TEXT SEGMENT>

(begin)

- The Washington Times - Sunday, April 22, 2001

The cliche about ambulance-chasing lawyers is out of date. It needs to be updated to reflect the times. Today, it is politicians, not lawyers, who chase ambulances. Only the motive power and the ability to exercise control over peoples lives, rather than a fat settlement check has changed.

In Maryland, an accident involving off-road dirt bikes being ridden on private land has become the rallying cry for Democratic politicians, such as State Sen. Thomas V. "Mike" Miller, who want to ban the dirt bikes, or give the government the right to regulate their use even on private land.

Dirt bikes are small motorcycles designed for riding on trails; they are not "street legal" and as such no special license or age restrictions apply to their use on privately owned land. They are very popular among young people as well as adults.

Last weekend, two boys out riding on a farm near Mechanicsville were involved in an accident that left one of the youngsters dead. Mr. Miller´s immediate reaction? Regulation lots of it.

(end)

GIVEN INFORMATION>
(begin)

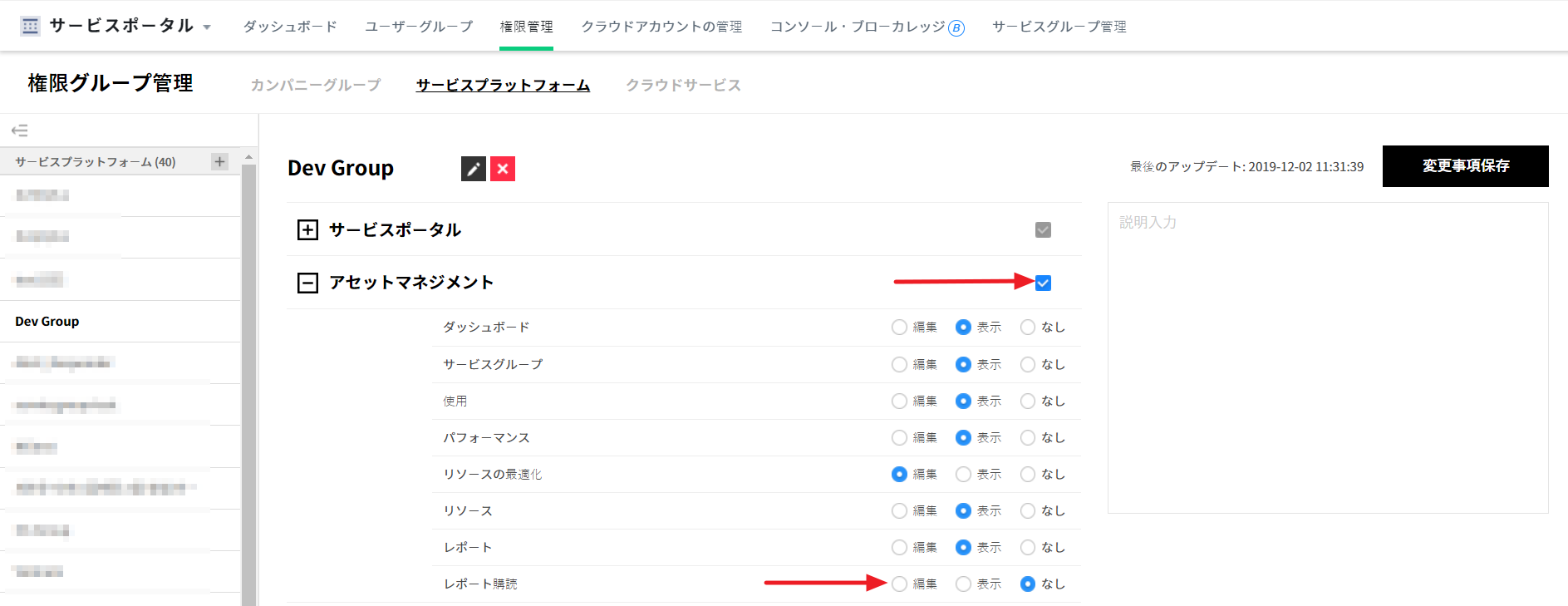Click the beta badge next to コンソール・ブローカレッジ
Image resolution: width=1568 pixels, height=606 pixels.
[x=956, y=28]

(end)

WHAT TO WORK ON>
A - Could you reproduce the dirt bike column between "- The Washington" and "check has changed.", inclusive, with "lawyers" renamed to "attorneys"?
B - Can you carry the dirt bike column further, picking up after its last sentence?
The material has no connection to the dirt bike column.

SET OF ANSWERS>
A -
- The Washington Times - Sunday, April 22, 2001

The cliche about ambulance-chasing attorneys is out of date. It needs to be updated to reflect the times. Today, it is politicians, not attorneys, who chase ambulances. Only the motive power and the ability to exercise control over peoples lives, rather than a fat settlement check has changed.

B -
"This is a tragic occurrence," he said stating the obvious. "…until we get the message to parents that they can withstand the pressure of their youngsters wanting to do what their neighbor´s kids are doing, we are going to continue having these problems," Mr. Miller continued vowing to push for controls on who may ride dirt bikes, when, and where, during the next session of the Maryland state legislature.

According to Mr. Miller, in the first place, kids who ride dirt bikes a popular recreational sport that is often the first step in a young person´s education about motorcycles and motorcycle riding only do so because of peer pressure, a need to emulate "the neighbor´s kids." Second, the tone of Mr. Miller´s comments implies that only the state, acting in loco parentis, has the wisdom to decide what is and what is not appropriate for children or youths. Certainly not the parents themselves, at any rate.

The death of a young person is always tragic no matter the circumstances. But the first reaction to such a tragedy should not be more government we have enough of that already. Operated safely and under proper supervision, dirt bikes are no more dangerous than skateboards, scooters, or any of the dozens of toys and implements that young people use. Do we really want government busybodies telling parents what their children may play with in their own backyards?

The answer, clearly, is no.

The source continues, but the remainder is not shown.